--- Work order ---
Nothing but the lines from the one containing "Task: Click the 瀏覽人次 79人 view count" through the end of the entries below should be set down, each exactly as written.

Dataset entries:

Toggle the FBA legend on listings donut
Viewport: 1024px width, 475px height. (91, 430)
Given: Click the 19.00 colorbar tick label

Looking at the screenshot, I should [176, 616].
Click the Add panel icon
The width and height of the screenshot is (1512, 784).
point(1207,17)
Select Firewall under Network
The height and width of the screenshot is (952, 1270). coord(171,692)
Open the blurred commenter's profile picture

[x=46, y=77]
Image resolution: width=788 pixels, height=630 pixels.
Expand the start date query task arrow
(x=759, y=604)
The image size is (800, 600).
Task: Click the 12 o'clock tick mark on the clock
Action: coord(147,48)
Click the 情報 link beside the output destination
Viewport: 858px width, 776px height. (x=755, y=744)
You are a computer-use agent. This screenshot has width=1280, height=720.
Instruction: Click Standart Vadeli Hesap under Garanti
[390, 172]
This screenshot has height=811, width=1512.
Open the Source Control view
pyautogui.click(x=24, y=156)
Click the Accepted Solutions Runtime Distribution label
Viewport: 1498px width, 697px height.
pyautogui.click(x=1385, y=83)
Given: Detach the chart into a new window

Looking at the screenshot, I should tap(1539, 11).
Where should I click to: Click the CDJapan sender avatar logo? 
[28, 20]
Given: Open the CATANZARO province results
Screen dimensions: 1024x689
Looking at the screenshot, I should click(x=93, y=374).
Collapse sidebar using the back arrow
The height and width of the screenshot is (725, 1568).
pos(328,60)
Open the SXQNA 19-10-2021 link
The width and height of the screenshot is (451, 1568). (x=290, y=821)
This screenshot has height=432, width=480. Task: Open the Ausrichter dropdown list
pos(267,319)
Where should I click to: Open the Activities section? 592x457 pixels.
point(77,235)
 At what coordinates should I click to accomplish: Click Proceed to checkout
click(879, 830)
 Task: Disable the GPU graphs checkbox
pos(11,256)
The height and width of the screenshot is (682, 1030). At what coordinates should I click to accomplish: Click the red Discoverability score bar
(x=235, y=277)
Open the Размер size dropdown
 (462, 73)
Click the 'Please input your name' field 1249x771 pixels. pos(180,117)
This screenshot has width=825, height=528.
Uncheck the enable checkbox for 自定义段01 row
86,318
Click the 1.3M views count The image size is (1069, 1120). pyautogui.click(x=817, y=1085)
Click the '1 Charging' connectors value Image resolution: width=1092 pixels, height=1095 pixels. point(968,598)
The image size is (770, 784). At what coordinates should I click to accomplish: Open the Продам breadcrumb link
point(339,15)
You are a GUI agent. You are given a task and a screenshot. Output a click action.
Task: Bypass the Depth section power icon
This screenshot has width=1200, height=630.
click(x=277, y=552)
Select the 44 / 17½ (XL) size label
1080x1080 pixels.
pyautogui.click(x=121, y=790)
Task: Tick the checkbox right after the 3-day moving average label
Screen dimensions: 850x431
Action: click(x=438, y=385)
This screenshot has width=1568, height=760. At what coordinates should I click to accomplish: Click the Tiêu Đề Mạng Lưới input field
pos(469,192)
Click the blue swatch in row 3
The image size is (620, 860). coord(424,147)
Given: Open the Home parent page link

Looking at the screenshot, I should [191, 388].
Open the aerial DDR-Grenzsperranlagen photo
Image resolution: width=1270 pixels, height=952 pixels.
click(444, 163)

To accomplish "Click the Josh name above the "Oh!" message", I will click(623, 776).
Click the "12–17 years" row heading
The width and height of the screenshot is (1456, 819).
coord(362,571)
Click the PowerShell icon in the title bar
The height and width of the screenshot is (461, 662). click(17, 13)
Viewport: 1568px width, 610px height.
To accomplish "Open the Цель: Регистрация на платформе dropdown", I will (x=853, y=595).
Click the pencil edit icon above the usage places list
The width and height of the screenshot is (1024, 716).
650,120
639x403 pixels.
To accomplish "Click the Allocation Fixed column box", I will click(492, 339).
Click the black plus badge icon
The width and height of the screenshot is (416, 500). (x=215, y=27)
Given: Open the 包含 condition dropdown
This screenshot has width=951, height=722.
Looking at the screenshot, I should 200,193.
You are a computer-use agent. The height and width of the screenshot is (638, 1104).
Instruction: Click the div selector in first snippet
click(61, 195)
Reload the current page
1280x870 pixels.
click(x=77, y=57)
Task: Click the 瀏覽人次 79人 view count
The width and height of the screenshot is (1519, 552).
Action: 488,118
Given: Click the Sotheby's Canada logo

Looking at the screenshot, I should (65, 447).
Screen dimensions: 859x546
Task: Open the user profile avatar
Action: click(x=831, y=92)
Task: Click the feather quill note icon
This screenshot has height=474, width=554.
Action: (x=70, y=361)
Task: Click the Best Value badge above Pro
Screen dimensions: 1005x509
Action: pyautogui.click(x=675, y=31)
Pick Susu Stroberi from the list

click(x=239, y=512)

--- Result of the task ---
Task: Click the 瀏覽人次 79人 view count
The width and height of the screenshot is (1519, 552).
Action: 488,118
Given: Click the Sotheby's Canada logo

Looking at the screenshot, I should (65, 447).
Screen dimensions: 859x546
Task: Open the user profile avatar
Action: click(x=831, y=92)
Task: Click the feather quill note icon
This screenshot has height=474, width=554.
Action: (x=70, y=361)
Task: Click the Best Value badge above Pro
Screen dimensions: 1005x509
Action: pyautogui.click(x=675, y=31)
Pick Susu Stroberi from the list

click(x=239, y=512)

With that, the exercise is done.